◆ **Work instruction**:
Each line with the word "click" must appear in the answer, copied from the records.

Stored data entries
-- Opening Marker --

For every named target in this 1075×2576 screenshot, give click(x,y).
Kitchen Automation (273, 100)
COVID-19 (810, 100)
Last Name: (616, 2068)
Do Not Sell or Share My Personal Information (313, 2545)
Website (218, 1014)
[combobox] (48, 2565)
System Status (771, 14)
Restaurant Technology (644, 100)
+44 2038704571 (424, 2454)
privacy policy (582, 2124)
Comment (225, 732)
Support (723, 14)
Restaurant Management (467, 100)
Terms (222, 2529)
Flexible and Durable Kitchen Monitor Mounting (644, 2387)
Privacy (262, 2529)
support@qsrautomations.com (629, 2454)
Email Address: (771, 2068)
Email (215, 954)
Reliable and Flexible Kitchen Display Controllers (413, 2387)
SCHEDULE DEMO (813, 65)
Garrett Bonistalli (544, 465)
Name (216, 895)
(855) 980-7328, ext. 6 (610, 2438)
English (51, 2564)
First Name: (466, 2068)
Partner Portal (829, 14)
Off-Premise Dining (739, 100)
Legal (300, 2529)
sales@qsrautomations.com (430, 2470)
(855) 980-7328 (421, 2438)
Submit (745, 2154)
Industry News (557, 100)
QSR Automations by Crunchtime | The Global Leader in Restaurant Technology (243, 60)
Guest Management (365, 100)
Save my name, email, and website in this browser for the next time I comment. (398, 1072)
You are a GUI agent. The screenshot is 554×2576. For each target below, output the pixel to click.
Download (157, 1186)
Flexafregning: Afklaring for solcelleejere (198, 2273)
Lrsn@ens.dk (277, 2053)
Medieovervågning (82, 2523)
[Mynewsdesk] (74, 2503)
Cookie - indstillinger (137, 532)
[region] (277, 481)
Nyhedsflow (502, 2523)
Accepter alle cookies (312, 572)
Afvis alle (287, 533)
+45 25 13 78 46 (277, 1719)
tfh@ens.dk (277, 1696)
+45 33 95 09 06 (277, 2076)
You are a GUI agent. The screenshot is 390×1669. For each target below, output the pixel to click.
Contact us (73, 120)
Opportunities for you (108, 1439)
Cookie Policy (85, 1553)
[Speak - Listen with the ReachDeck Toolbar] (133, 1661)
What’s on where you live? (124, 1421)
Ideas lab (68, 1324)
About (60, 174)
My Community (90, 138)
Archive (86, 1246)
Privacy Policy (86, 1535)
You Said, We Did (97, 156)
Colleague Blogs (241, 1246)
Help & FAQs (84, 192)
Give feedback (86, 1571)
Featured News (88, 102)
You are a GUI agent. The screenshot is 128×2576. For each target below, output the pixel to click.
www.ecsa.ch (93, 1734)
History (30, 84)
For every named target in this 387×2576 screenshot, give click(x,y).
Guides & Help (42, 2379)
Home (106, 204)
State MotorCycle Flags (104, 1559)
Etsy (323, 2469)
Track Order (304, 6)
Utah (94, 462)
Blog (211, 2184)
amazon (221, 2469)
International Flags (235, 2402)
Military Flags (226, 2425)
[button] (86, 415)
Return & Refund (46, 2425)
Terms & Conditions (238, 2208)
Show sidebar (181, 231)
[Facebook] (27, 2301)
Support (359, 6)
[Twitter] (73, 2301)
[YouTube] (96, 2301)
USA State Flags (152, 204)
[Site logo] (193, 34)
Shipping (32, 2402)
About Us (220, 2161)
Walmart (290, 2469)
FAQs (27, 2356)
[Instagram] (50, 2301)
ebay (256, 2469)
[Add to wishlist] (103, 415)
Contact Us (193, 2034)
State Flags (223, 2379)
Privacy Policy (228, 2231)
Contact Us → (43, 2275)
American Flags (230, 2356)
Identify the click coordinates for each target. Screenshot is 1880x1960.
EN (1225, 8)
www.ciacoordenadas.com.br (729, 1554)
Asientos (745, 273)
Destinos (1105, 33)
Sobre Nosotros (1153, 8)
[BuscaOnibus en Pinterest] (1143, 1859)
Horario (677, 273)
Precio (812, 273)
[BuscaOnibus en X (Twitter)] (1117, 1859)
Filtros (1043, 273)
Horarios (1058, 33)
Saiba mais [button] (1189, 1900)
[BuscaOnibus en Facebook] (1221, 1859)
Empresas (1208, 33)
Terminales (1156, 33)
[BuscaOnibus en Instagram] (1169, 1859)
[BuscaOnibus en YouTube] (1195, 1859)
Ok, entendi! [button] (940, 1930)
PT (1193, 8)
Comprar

-- Closing Marker --

◆ **Answer box**:
For every named target in this 1075×2576 screenshot, give click(x,y).
You are a GUI agent. The screenshot is 554×2576. For each target below, output the pixel to click.
You are a GUI agent. The screenshot is 390×1669. For each target below, output the pixel to click.
You are a GUI agent. The screenshot is 128×2576. For each target below, output the pixel to click.
For every named target in this 387×2576 screenshot, give click(x,y).
Identify the click coordinates for each target. Screenshot is 1880x1960.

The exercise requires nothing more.